Medically Induced Healthcare Issues
/Healthcare can do better....
This weekend I had the good fortune to attend a wonderful course, Comprehensive Management of Bowel Dysfunction. As a pelvic health physio, patients with gastrointestinal, digestive, and bowel issues are always challenging. And the fact of the matter is, if you ask your patients (even the ones coming to see you for their knees), they’d tell you about their bowels.
As much as I love talking about bowel issues, one of the most profound things that I experienced in this class was a completely comfortable, completely pain-free vaginal and rectal exam. That’s right, even the rectal exam.
It got me thinking about what my patients go through on their quest for health. The exams they experience, the things that they are told about their condition, and the testing they must endure are unfortunately unhelpful. Many patients will come into the clinic ‘worse’ after visiting their physician for a recheck, or after undergoing ‘further testing’. Why are the examinations and tests people are put through making them worse?
In our clinic, we’ve started referring to these as ‘medically induced conditions’.
We unfortunately see this often. Patients traumatized following their medical interventions or hospitalizations or physical therapy treatments. Why does this continue to happen?? Is it necessary to ‘get worse before you get better’? Is it necessary to endure further testing? Here are some thoughts and questions for patients and clinicians to ponder. I hope it makes clinicians (physios, physicians, anyone touching a patient ever) reflect and reconsider their actions/suggestions/prescriptions. I hope it makes patients speak up if they’re being hurt.
- If you poke anything hard enough, it’ll probably hurt. This goes double for poking into any orifice.
- Poking something hard enough to make it hurt won’t necessarily tell you what to do to help that person.
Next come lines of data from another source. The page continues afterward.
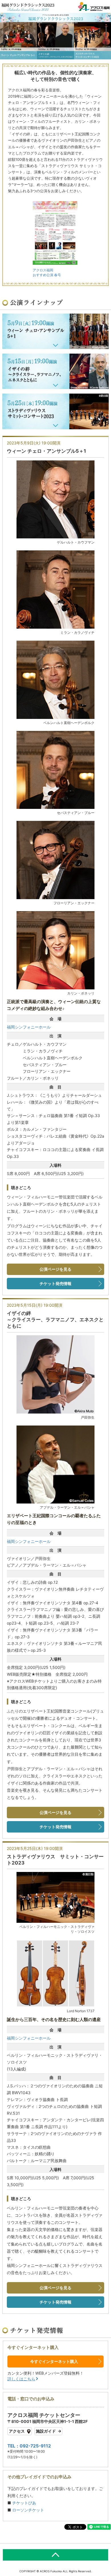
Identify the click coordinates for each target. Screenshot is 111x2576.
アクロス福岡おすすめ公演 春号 (47, 272)
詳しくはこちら (21, 2378)
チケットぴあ (24, 2502)
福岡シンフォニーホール (29, 1027)
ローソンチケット (28, 2509)
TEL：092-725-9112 (29, 2446)
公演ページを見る (55, 1269)
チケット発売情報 (55, 1283)
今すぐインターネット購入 (54, 2361)
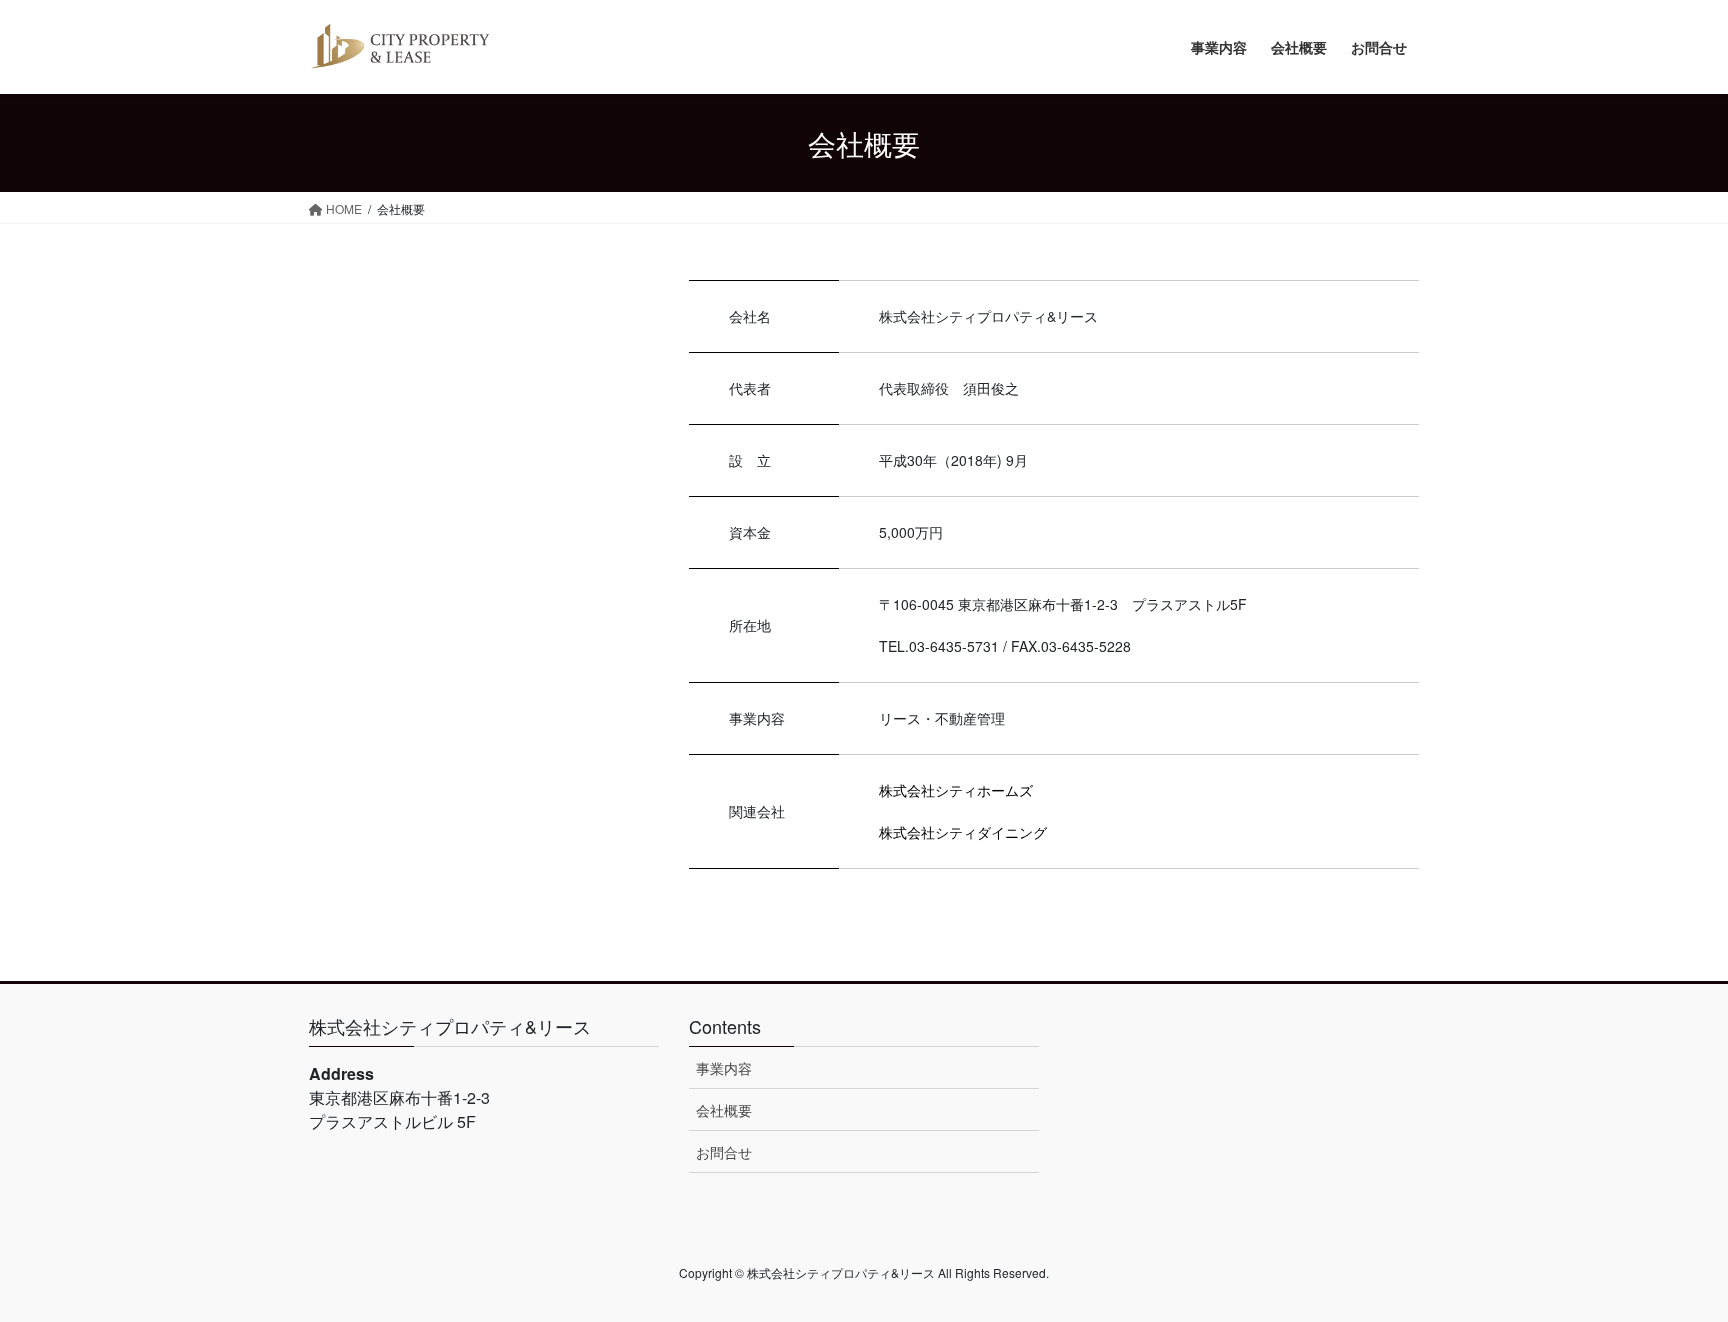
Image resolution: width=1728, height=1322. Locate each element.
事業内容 (724, 1068)
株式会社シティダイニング (963, 832)
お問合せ (724, 1152)
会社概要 (724, 1110)
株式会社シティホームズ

Especially if the person has already told you, ‘it hurts if this bit gets poked’.
- Testing should be done to help rule out red flags, or to help direct the plan of care.
- Patients should understand why they’re having a test, and understand how the results will impact their plan of care.
- Clinicians should take the time to make the healthcare experience better. Make the patient comfortable. Take the time to explain what you’re doing. Take the time to answer the questions. Pay attention to verbal and non-verbal indications that what you’re doing to them is causing pain.
- If a patient says ‘ouch, that hurts’, or they’re squirming on the table, stop hurting them. Take a minute and reflect on what might be happening, and why in spite of your perfect technique this patient is not feeling better.
- If a patient isn’t getting better, doing whatever you’re doing harder, deeper or more often isn’t likely the answer.
I have a hopeful heart, that even when patients have negative healthcare experiences, the healthcare practitioners are basically good people with good intentions. There are a lot of us who also fancy ourselves to be wonderfully qualified: specializations, advanced degrees, conference and course attendance trying to acquire new knowledge, new skills, and new evidence to educate those patients. Professional development (heck, learning in general) should be life-long. However that knowledge should not replace common sense and good manners.